Any further guidance on this process would be appreciated.

Thank you again


----------



## Polleo1985 (Feb 25, 2017)

UPDATE:

After my signed statement (Signed by me and the foreword contributor stating it's my copyright) was sent to them, they responded back saying that they uphold the block despite reviewing the information.

I then wrote back a very polite email stating that could they please explain what has gone wrong. I said I am a loyal Amazon customer and have and want to continue following the rules, etc.

I asked for feedback to see what has gone wrong. I got back the following email.

"Hello,

Thank you for your email concerning the status of your account.

Unfortunately, we need some more time to look into the matter. We are sorry for the delay and for any inconvenience it may cause you. We will be in touch within five business days.

Thank you for your patience."


----------



## AltMe (May 18, 2015)

Out of left field:

Sometimes when something doesn't go the way we want it to, the reason is the cosmos is trying to get us to go a different direction.

In this case, perhaps the message is Amazon is not the best place for your book, and all this is trying to tell you to get it loaded wide on all the other platforms. Maybe your book suits one of them better, and you'll be far more successful there.
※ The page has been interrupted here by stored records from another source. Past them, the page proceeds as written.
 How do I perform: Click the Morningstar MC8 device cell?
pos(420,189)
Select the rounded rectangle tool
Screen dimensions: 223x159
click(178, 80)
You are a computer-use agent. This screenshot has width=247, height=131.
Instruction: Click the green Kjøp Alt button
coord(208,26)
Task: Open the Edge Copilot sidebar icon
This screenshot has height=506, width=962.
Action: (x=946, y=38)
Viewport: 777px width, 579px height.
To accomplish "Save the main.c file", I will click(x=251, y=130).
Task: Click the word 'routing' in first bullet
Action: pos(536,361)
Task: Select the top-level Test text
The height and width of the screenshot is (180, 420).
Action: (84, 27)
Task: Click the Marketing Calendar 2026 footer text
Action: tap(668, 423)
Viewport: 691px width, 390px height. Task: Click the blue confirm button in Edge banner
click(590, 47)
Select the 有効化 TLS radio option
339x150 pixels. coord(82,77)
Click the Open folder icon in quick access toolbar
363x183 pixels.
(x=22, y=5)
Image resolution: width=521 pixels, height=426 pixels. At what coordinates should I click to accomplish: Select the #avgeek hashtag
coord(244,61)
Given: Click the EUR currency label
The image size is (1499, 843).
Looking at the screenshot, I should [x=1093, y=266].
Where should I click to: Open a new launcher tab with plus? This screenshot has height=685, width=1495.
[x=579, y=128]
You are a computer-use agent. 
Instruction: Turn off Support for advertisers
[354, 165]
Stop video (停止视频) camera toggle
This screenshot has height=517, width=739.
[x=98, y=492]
If this was me, I'd be taking it as a message it was time to go wide. Or looking at it a different way, if Amazon dont want you, stuff em, go find someone else who does. I'm sure Apple and Smashwords will be happy to see you. etc.


----------



## joyfuldesigns (Feb 24, 2017)

I actually had this happen one time with one of my books when I did an update on it.  After research, I found a website that had posted my entire ebook on their site (without my permission) and was giving it away free! 
I contacted the owner of the site and demanded it be taken down immediately, and I threatened them with legal action.  They removed it.  That was what Amazon was catching, and didn't know who the real copyright owner was.  I used copyscape to find this website, by putting my ebook content in.  Perhaps you could try that?


----------



## Polleo1985 (Feb 25, 2017)

TimothyEllis said:


> Out of left field:
> 
> Sometimes when something doesn't go the way we want it to, the reason is the cosmos is trying to get us to go a different direction.
> 
> ...


If I cannot resolve this then that might very well be the way to go ... I just don't see a reason for not wanting my book, its based on health, its actually intended to help people and there are plenty other books in the same niche.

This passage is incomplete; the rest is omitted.